__DESCRIPTION OF THE TASK__.
When a line in the data below includes "agent", count it; then give only the total.

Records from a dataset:
+ + + +
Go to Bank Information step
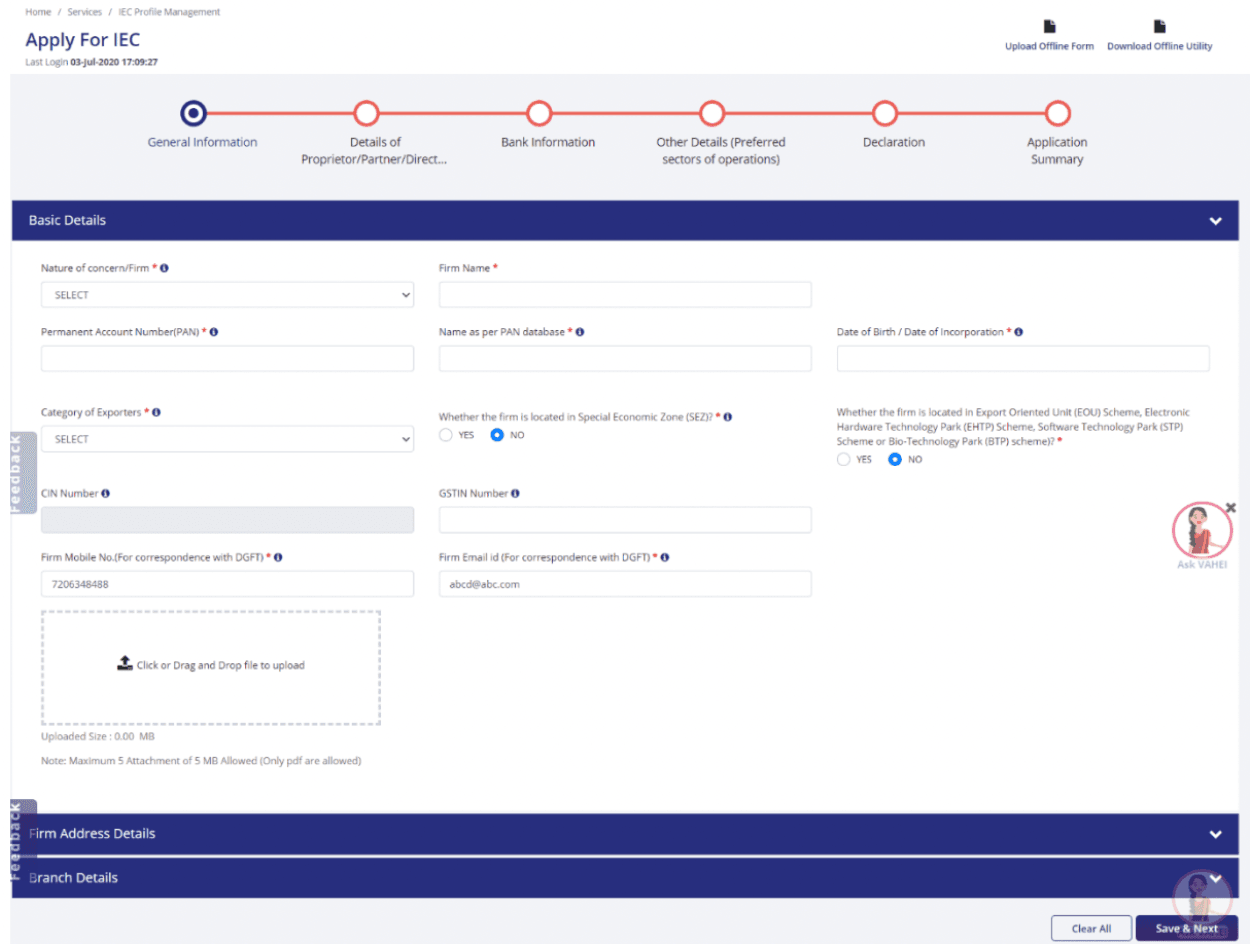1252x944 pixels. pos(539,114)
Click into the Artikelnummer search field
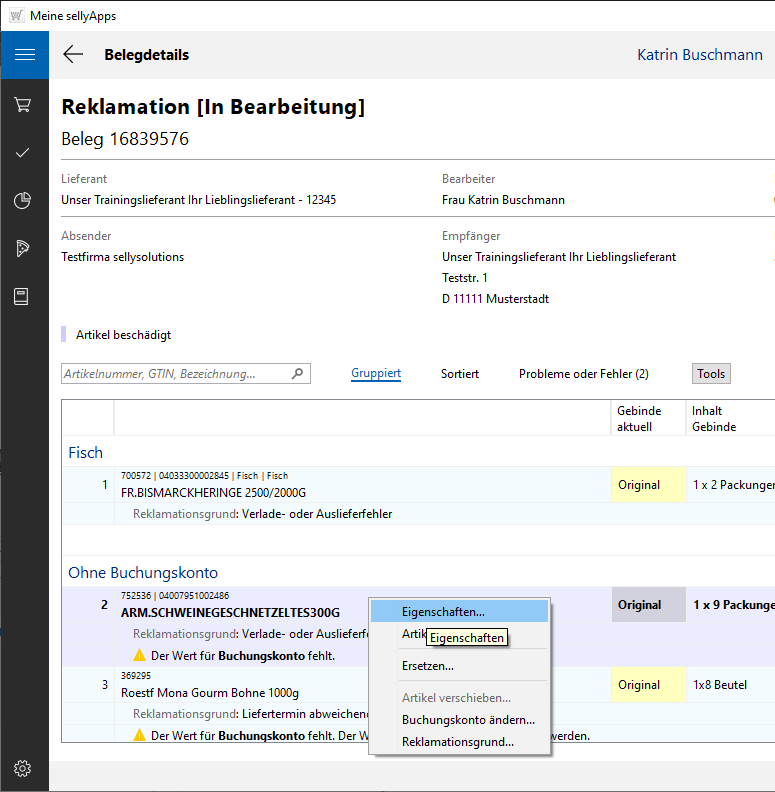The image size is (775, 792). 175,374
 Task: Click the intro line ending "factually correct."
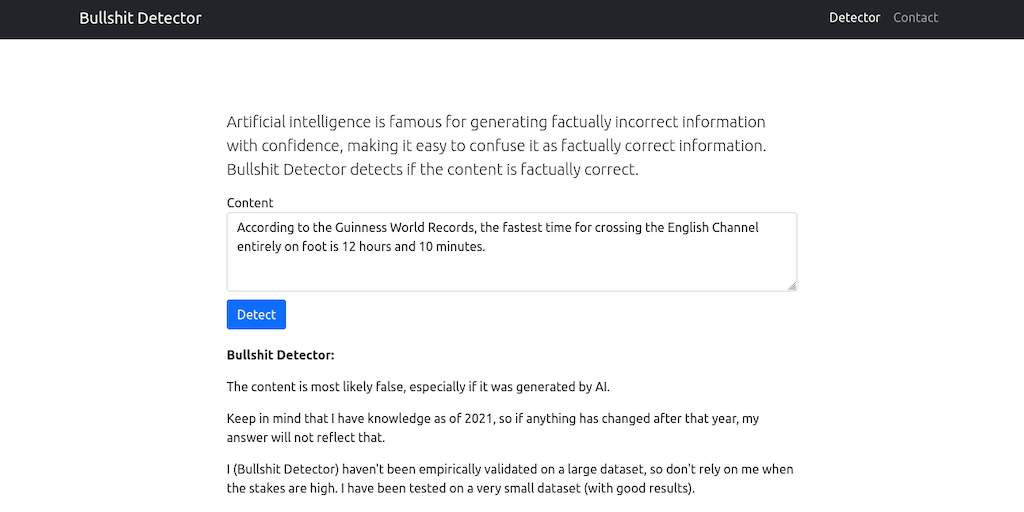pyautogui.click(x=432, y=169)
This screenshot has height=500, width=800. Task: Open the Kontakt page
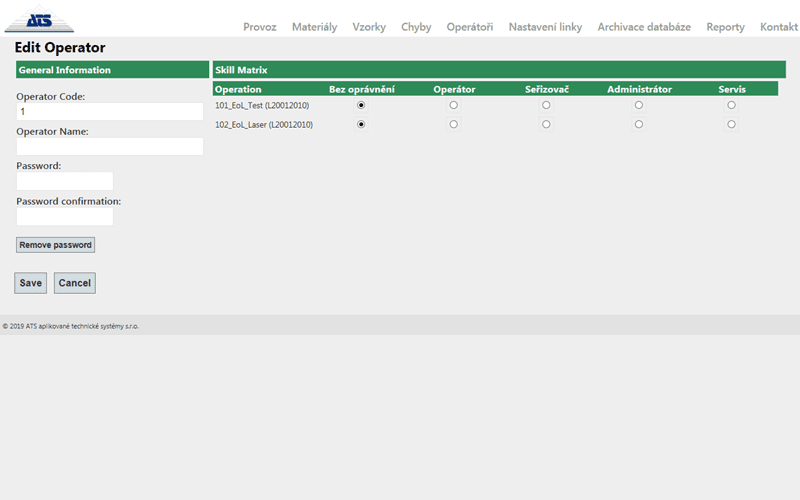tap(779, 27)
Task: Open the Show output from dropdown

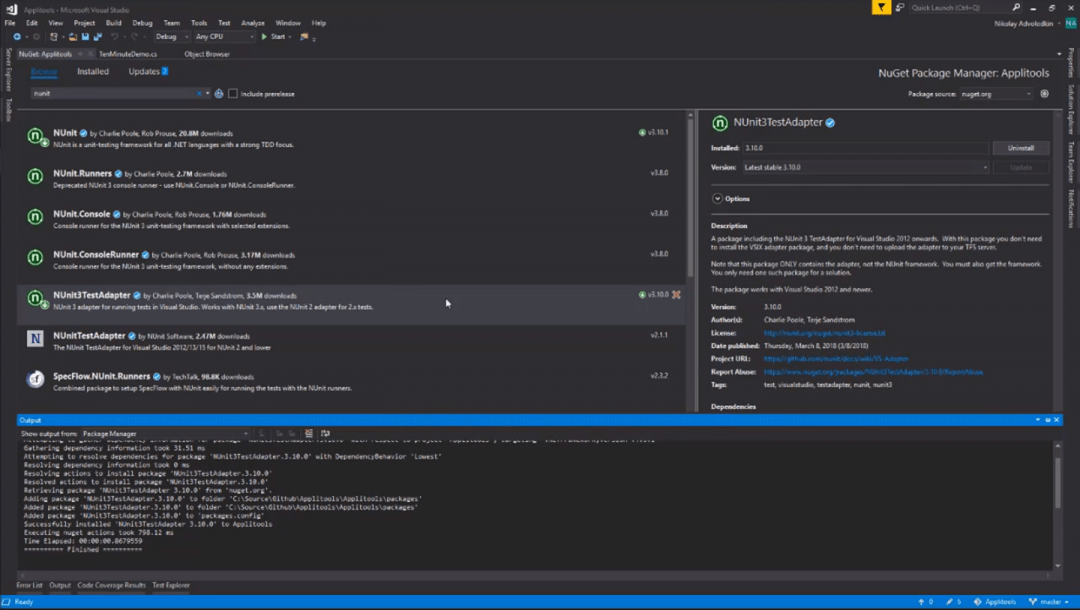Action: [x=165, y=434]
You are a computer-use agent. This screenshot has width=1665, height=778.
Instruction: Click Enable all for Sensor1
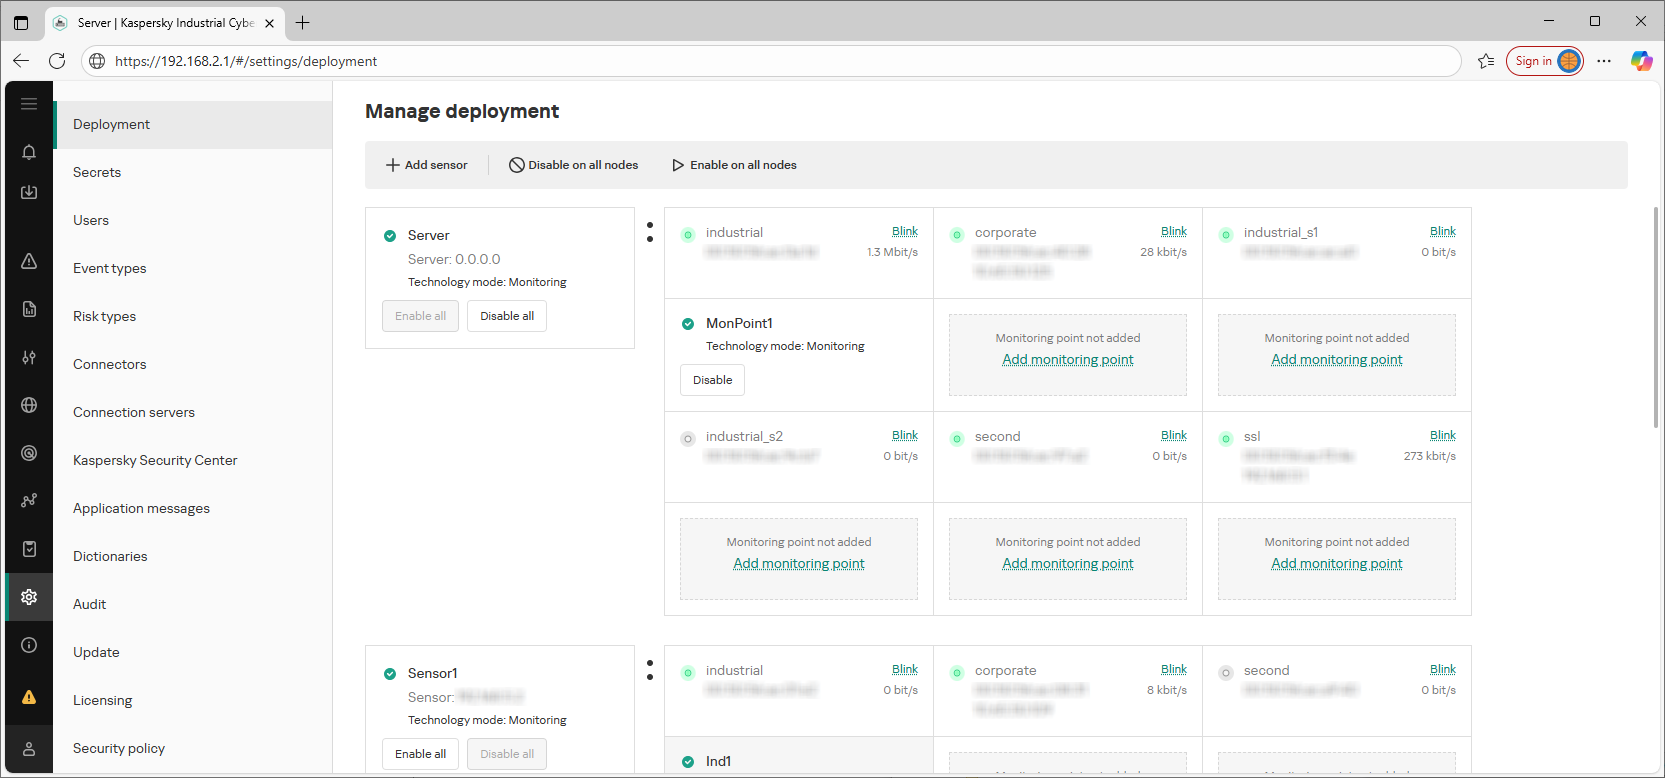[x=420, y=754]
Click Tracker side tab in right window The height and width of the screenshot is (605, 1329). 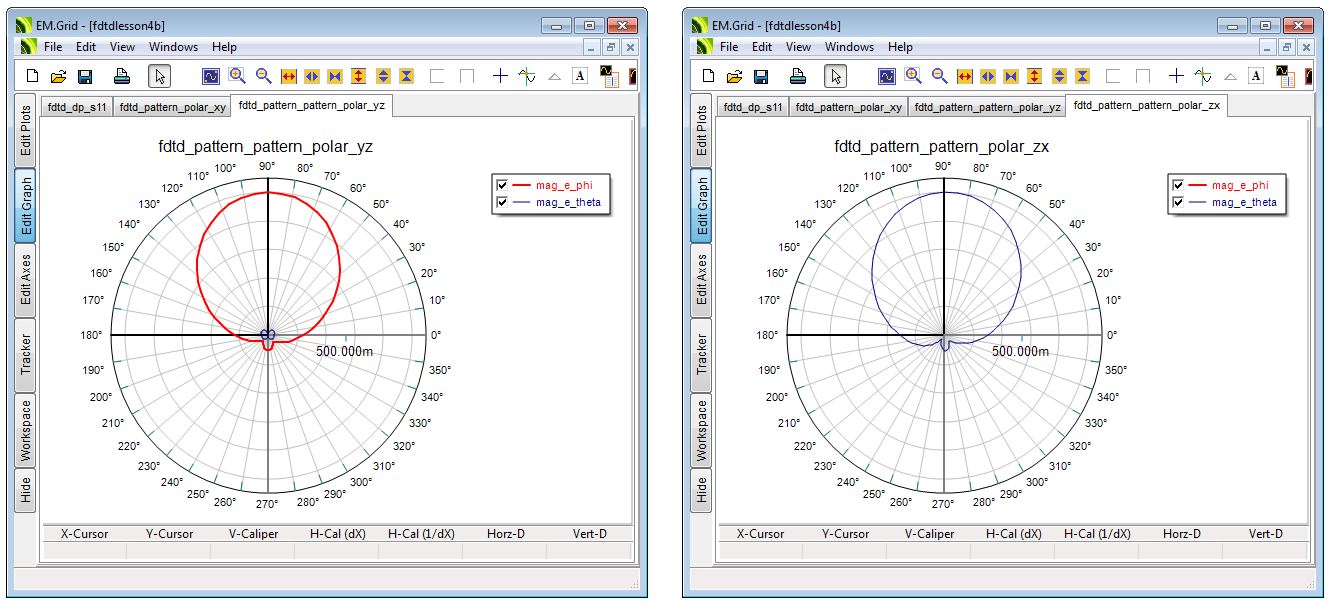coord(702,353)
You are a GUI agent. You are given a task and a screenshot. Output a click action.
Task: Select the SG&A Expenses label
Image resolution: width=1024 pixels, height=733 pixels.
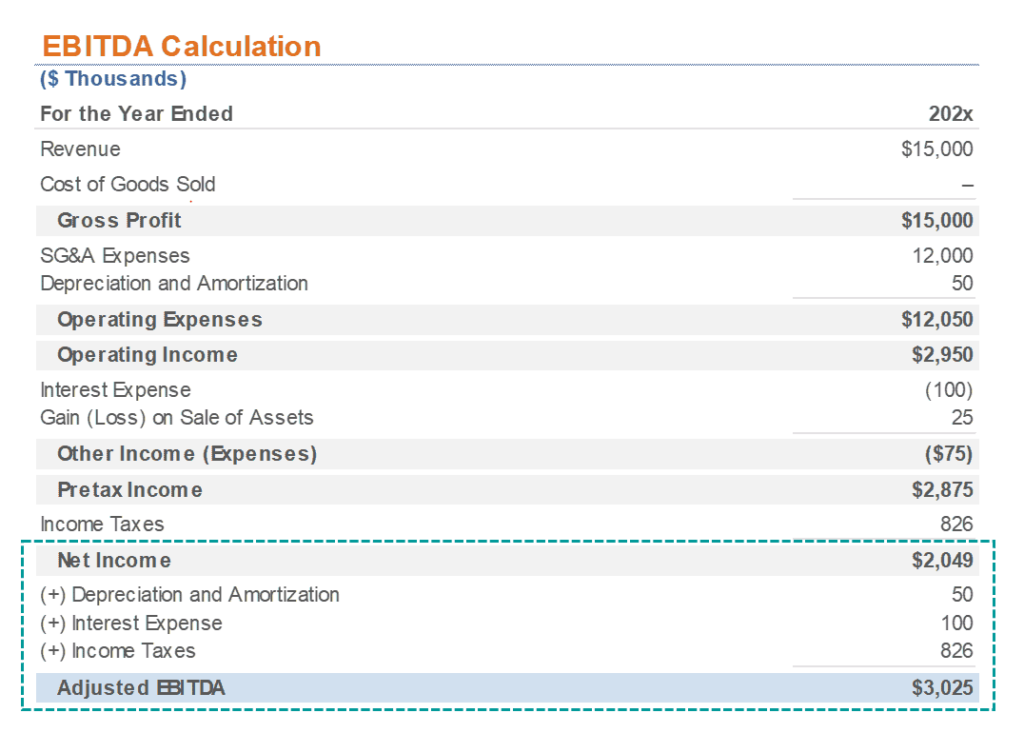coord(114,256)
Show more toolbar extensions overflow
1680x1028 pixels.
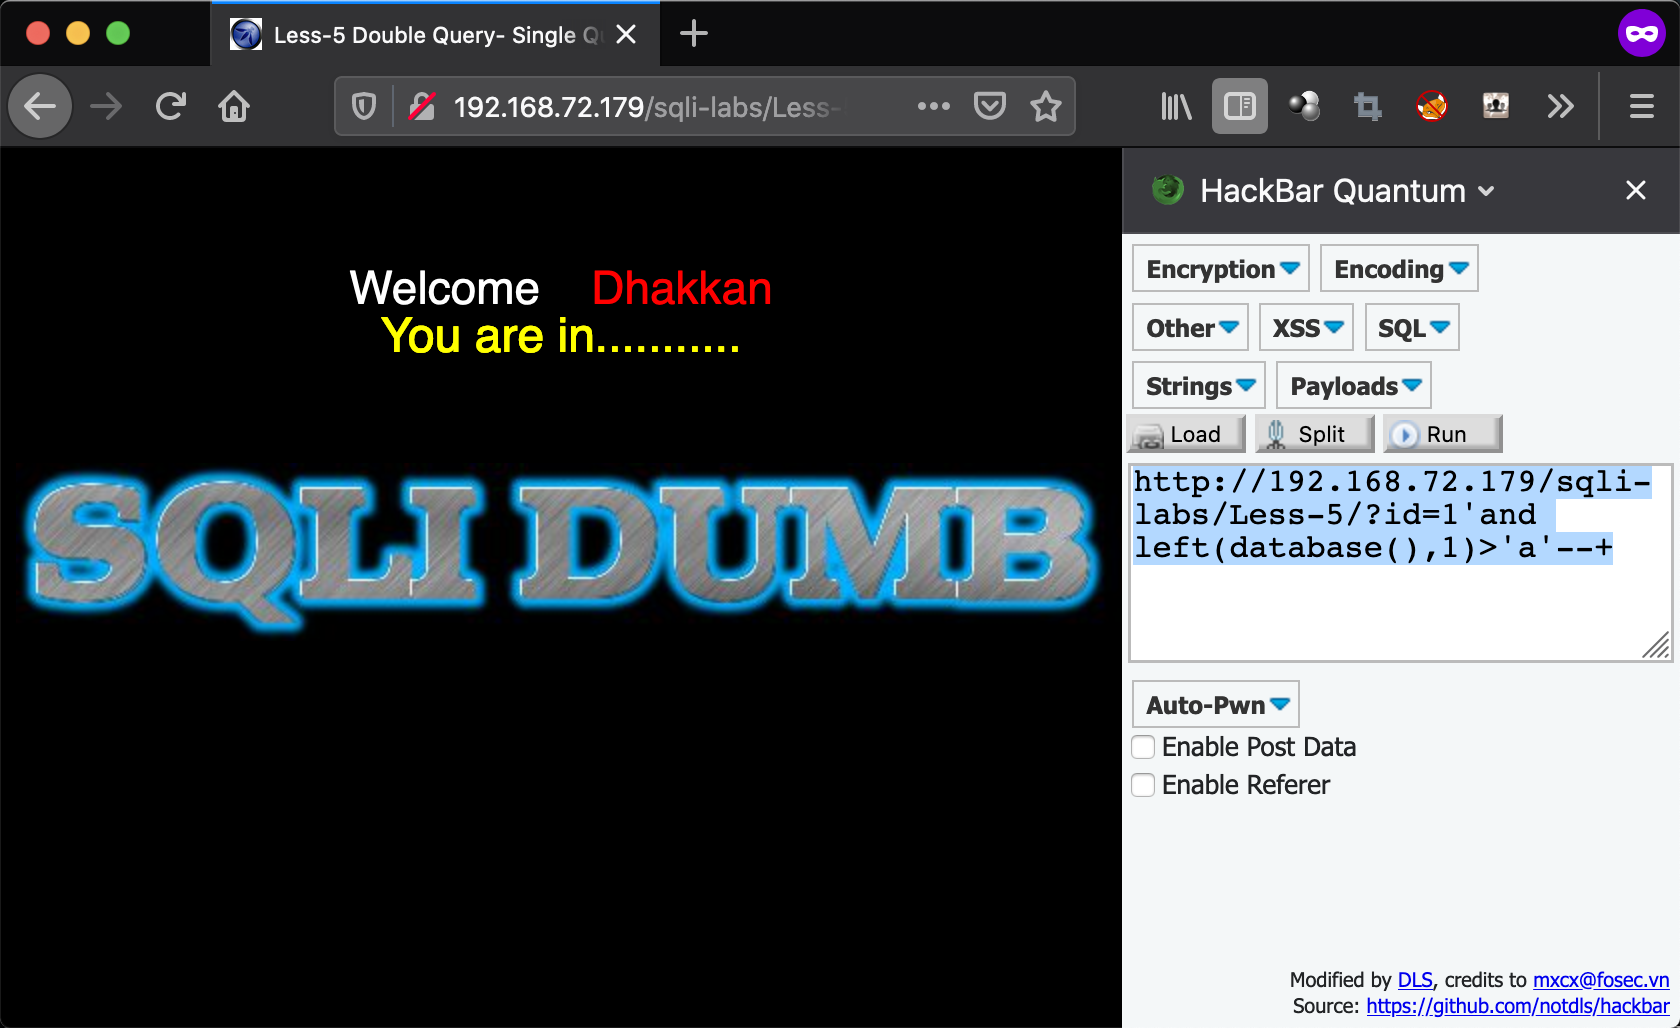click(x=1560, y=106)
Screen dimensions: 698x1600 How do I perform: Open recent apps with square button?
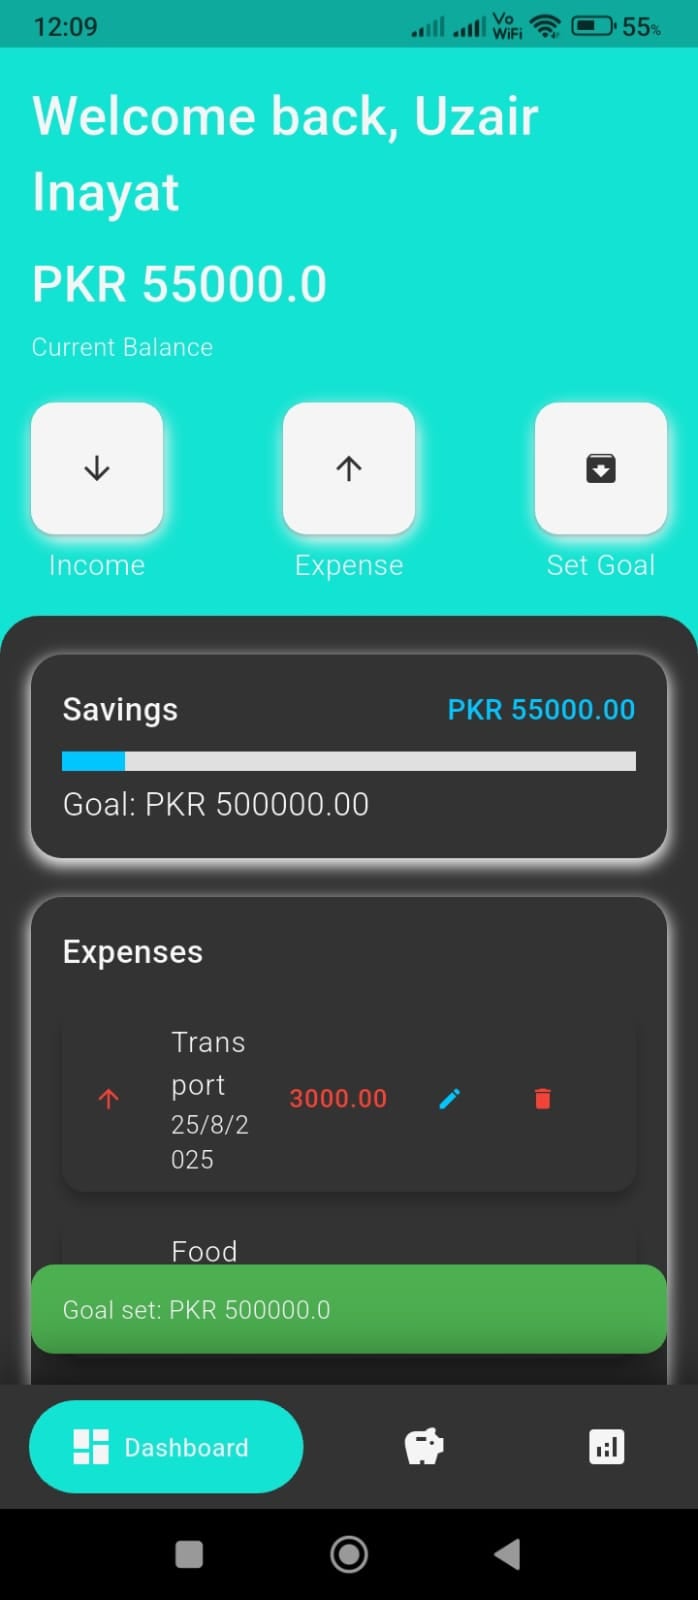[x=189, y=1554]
+ + + +
__YOUR SOLUTION__.
2